**What this task involves:** Your output should be the line with "Open the Charts ribbon tab" and all following lines of the data below, through the end, repeated exactly.

(Task data)

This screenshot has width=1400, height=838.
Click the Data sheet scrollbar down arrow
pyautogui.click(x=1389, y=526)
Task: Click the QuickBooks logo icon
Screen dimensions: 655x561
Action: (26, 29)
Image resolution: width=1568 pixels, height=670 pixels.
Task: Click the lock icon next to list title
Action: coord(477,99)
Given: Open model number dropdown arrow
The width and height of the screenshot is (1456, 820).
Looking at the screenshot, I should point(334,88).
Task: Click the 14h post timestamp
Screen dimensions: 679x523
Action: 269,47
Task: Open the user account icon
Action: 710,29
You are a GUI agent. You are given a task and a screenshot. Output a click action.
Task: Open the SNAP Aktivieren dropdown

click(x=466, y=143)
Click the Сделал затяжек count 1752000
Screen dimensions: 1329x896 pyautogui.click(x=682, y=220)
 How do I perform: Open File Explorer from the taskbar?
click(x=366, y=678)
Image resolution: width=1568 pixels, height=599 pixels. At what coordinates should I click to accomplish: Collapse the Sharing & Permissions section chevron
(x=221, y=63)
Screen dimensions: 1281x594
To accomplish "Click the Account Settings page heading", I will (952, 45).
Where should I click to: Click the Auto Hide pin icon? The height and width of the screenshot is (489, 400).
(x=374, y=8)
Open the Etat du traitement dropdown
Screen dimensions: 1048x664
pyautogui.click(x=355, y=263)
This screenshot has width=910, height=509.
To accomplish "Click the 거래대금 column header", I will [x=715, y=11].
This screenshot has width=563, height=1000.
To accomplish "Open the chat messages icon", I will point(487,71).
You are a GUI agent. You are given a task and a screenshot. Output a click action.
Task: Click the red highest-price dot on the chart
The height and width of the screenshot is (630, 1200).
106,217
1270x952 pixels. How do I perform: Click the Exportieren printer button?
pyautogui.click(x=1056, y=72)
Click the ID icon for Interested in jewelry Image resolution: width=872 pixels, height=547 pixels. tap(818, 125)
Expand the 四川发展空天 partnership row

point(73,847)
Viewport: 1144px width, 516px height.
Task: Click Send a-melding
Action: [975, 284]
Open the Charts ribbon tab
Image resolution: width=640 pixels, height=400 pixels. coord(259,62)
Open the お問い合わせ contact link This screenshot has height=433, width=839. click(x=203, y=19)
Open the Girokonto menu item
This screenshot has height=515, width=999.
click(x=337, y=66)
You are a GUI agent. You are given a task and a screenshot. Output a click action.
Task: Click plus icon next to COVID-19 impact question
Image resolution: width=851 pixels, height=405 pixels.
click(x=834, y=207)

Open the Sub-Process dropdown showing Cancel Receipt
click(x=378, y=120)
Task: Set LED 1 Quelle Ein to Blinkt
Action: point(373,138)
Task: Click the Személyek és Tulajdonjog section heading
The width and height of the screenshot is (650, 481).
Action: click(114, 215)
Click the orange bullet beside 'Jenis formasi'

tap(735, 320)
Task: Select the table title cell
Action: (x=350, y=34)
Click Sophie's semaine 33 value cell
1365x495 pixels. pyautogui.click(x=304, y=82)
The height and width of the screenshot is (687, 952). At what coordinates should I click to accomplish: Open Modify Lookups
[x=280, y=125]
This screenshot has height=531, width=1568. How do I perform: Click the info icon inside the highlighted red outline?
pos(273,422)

(End Task data)

**Solution below:**
Open the Charts ribbon tab
Image resolution: width=640 pixels, height=400 pixels. coord(259,62)
Open the お問い合わせ contact link This screenshot has height=433, width=839. click(x=203, y=19)
Open the Girokonto menu item
This screenshot has height=515, width=999.
click(x=337, y=66)
You are a GUI agent. You are given a task and a screenshot. Output a click action.
Task: Click plus icon next to COVID-19 impact question
Image resolution: width=851 pixels, height=405 pixels.
click(x=834, y=207)

Open the Sub-Process dropdown showing Cancel Receipt
click(x=378, y=120)
Task: Set LED 1 Quelle Ein to Blinkt
Action: point(373,138)
Task: Click the Személyek és Tulajdonjog section heading
The width and height of the screenshot is (650, 481).
Action: click(114, 215)
Click the orange bullet beside 'Jenis formasi'

tap(735, 320)
Task: Select the table title cell
Action: (x=350, y=34)
Click Sophie's semaine 33 value cell
1365x495 pixels. pyautogui.click(x=304, y=82)
The height and width of the screenshot is (687, 952). At what coordinates should I click to accomplish: Open Modify Lookups
[x=280, y=125]
This screenshot has height=531, width=1568. How do I perform: Click the info icon inside the highlighted red outline?
pos(273,422)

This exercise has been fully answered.